Solve for x by cross multiplying
22400 * x = 50 * 112000
22400x = 5600000
x = 5600000/22400
= 250cm^3
Therefore, 250cm^3 of oxygen will be required to burn 50cm^3 of propane.

Question 5
2Na(s) + 2H2O(l) → 2NaOH(aq) + H2(g)
From the equation above, calculate the mass of sodium hydroxide produced by 2.3g of sodium [H = 1, O = 16, Na = 23].

2Na(s) + 2H2O(l) → 2NaOH(aq) + H2(g)
Mole ratio    2   :    2   :    2    :    1
Molar mass  23    18      40       2
Rxting mass  46    32      80      2

From the stoichiometry,
46g of Na produce 80g of NaOH
Then, 2.3g of Na will produce xg of NaOH
Solving for x gives,
46 * x = 2.3 * 80
46x = 184
x = 184/46
= 4g
Therefore, 4g of sodium hydroxide will be produced by 2.3g of sodium.

Question 6
16.8g of sodium hydrogentrioxocarbonate (IV) is completely decomposed by heat.
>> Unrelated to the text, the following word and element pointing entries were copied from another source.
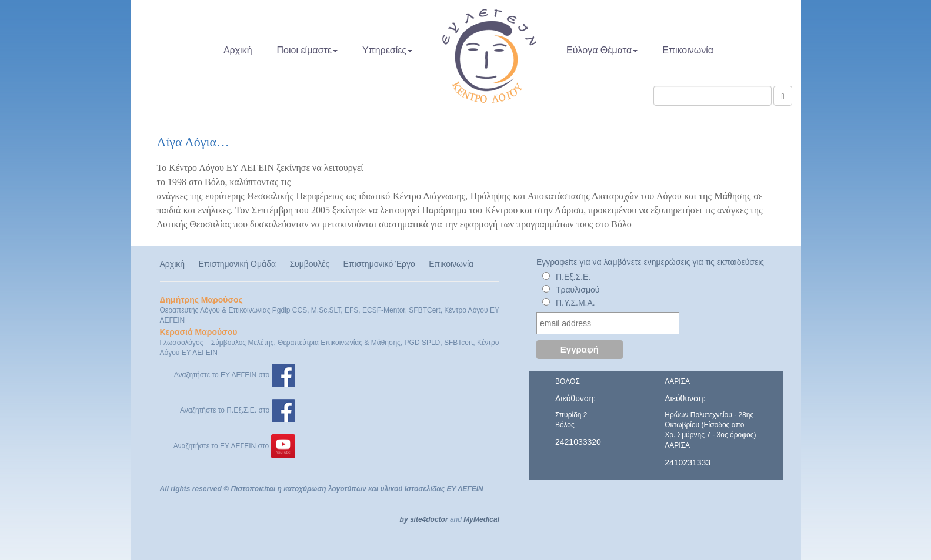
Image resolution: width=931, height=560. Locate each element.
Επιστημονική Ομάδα (237, 264)
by (404, 519)
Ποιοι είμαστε (307, 50)
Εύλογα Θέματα (602, 50)
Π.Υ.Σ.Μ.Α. (575, 303)
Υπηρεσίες (387, 50)
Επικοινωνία (688, 50)
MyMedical (481, 519)
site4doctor (429, 519)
Calculate the volume of carbon (IV) oxide given off at s.t.p. [Na = 23, C = 12, O = 16, H = 1, Molar volume of a gas at s.t.p = 22.4dm^3]

Equation of reaction:
2NaHCO3(s) → Na2CO3(s) + H2O(l) + CO2(g)

(Note that when a hydrogentrioxocarbonate (IV) salt, [HCO3]– is heated, it decomposes to give a trioxocarbonate (IV) salt, [CO3–], water and carbon (IV) oxide)

Molar masses,
NaHCO3 = (1*Na) + (1*H) + (1*C) + (3*O)
= (1*23) + (1*1) + (1*12) + (3*16)
= 23 + 1 + 12 + 48
= 84g/mol

CO2 = (1*C) + (2*O)
= (1*12) + (2*16)
= 12 + 32
= 44g/mol

(We will focus only on the two compounds, whose molar masses are calculated above. The others [Na2CO3 and H2O] are considered as ‘distractions’, because nothing was mentioned about them in the question)

Mole ratio       2   :   1   :    1   :    1
Molar mass    84     –        –        44
Molar vol          –      –        –     22.4
Rxting mass  168    –        –        44
Rxting vol         –      –        –     22.4

(Since there is a relationship between mass and volume using the mole, based on the questionwe can directly compare the reacting mass of NaHCO3 to the reacting volume of CO2)

Hence, from the stoichiometry;
168g of NaHCO3 = 22.4dm^3 of CO2
16.8g of NaHCO3 = x dm^3 of CO2
168 * x = 16.8 * 22.4
168x = 376.32
x = 376.32/168
= 2.24dm^3
Therefore, 2.24dm^3 of CO2 is liberated at s.t.p. when 16.8g of NaHCO3 decomposes on heating.

Application of Mole Concept

The following are some of the areas where mole concept is applied:

1) Gay-Lussac’s Law
2) Avogadro’s Law
3) Water of Crystallization
4) Law of Conservation of Mass
5) Calculation of Masses from Chemical Equations
6) Redox Reactions
7) Acid-Base Reactions
8) Organic Chemistry

Do These

Question 1
How many moles of limestone, CaCO3 will be required to produce 5.6g of quicklime, CaO?
CaCO3(s) → CaO(s) + CO2(g)
[Ca = 40, C = 12, O = 16]
A. 0.20  B. 0.10  C. 1.12  D. 0.56

Question 2
CaCO3(s) + 2HCl(aq) → CaCl2(aq) + H2O(l) + CO2(g)
What volume of gas is evolved at s.t.p. if 2g of calcium trioxocarbonate (IV) is added to a solution of hydrochloric acid? [Ca = 40, C = 12, O = 16, Cl = 35.5, H = 1, Molar volume of a gas at s.t.p. = 22.4dm^3]
A. 112cm^3  B. 224cm^3   C. 448cm^3   D. 2240cm^3

Question 3
If a solution contains 4.9g of tetraoxosulphate (VI) acid, calculate the amount of copper (II) oxide that will react with it. [Cu = 64, O = 16, S = 32, H = 1]
A.  0.8g   B.  4.0g   C.  40.0g   D.